Sukkahs are temporary structures that Jews are commanded to dwell in
during the holiday. Sitting
in a sukkah is a mitzvah, a commandment.
practice of building them goes back more than 2,000 years and
Jews construct them based on local conditions. Jews
living in Islamic countries often use colorful lightweight fabrics for
their sukkah walls but, out of respect for Islamic law, display no
images of people or animals. In Western countries, sukkahs are usually
constructed of wood with retractable roofs to keep out the cold and
rain and decorate
them with scenes
from the Bible.
According to the Torah, the roof of a sukkah must be made of branches,
wood, reeds or leaves, materials that grew in the ground. In Israel,
palm fronds are often used. The sukkah cannot be built under trees or
anything else that obstructs the sky.
In Israel, celebrations of Sukkat are so ubiquitous that almost every
kosher Israeli restaurant and Jewish-owned mall constructs a sukkah for
its customers. Hundreds of thousands of families
erect easy-to-build lightweight sukkahs that are sold in local
stores. Some prefer wooden sukkahs and sleep in them during
the entire holiday.
Inside, traditional foods such as pomegranates and honey cake are
served on folding tables under battery-operated lights.
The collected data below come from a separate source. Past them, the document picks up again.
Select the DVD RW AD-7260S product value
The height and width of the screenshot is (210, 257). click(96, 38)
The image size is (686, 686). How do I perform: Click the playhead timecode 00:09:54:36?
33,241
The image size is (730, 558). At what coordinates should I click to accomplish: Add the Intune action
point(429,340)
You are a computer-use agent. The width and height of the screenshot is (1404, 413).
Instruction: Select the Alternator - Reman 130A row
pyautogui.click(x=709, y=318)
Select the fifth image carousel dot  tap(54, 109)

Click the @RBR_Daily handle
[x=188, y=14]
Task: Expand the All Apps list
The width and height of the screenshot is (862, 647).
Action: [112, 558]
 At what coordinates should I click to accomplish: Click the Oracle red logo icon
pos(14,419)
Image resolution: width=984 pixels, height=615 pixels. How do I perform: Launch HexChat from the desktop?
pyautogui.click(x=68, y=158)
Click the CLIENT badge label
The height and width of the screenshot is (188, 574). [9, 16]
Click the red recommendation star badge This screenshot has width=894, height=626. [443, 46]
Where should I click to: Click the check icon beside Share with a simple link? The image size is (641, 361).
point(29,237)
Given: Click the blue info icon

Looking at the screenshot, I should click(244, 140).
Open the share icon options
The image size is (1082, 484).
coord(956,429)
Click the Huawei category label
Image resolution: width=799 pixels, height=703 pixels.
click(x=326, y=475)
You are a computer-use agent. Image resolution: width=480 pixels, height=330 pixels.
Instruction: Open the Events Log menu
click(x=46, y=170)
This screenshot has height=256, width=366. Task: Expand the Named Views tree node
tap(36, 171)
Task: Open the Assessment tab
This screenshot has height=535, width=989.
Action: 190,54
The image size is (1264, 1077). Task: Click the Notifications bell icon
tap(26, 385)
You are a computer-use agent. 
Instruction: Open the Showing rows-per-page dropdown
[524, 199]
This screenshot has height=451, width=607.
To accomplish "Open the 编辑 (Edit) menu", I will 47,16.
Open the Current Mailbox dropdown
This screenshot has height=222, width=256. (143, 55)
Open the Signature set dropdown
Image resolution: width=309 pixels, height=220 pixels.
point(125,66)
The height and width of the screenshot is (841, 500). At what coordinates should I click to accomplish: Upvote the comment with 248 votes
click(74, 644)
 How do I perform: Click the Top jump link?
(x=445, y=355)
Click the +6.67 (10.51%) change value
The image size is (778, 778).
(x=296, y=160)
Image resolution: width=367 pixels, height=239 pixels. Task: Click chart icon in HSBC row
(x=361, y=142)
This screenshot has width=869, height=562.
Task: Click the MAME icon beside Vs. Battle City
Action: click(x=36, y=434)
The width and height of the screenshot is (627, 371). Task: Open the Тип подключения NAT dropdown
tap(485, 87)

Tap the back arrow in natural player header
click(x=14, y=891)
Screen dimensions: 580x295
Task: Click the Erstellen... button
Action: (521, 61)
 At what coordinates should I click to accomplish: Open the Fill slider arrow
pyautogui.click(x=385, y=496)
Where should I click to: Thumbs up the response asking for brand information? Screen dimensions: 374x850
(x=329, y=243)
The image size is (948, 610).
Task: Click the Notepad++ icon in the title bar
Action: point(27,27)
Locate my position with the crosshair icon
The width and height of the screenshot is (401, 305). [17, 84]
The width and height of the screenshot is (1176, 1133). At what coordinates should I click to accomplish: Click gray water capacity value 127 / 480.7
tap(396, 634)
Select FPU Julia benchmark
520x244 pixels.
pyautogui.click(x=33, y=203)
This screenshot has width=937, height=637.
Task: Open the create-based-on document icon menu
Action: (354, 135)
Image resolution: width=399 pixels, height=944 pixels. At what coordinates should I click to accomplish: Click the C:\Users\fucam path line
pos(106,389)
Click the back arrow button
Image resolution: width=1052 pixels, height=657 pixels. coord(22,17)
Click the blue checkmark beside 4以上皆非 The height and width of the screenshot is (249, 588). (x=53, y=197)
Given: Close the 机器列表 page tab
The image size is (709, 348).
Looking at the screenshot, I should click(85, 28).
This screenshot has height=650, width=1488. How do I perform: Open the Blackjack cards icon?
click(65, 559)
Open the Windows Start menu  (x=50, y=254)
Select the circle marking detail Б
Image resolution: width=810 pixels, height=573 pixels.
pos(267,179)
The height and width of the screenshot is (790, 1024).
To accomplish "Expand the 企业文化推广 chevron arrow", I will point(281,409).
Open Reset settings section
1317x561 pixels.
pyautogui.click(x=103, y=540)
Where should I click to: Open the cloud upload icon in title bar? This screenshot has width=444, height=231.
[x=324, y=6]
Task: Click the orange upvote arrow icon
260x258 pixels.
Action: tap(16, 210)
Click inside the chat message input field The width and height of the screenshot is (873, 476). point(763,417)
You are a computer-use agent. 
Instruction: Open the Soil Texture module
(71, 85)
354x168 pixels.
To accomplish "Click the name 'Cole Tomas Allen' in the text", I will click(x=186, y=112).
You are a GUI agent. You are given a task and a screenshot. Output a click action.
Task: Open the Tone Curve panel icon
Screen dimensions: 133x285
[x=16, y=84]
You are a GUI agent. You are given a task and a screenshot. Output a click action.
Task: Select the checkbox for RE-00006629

Four plants mentioned in the Torah (Leviticus 23:40) are especially
relevant to Sukkot: etrog (אתרוג) – the fruit of a citron
tree; lulav (לולב) – a ripe, green, closed frond from a date
palm tree; hadass (הדס) – boughs with leaves from the myrtle
tree; aravah (ערבה) – branches with leaves from the willow
Some Jews build their Sukkot out of branches from the four specified
plants, while Rabbinic Jews take three types of branches and one type
of fruit which are held together and waved in a special ceremony during
the holiday. The waving of the four plants is a mitzvah prescribed by
the Torah, and contains symbolic allusions to a Jew's service of God.
Each day of Sukkot (excluding the Sabbath), the Four Species
lulav and etrog are set three times in each of six directions
immediately after reciting a blessing.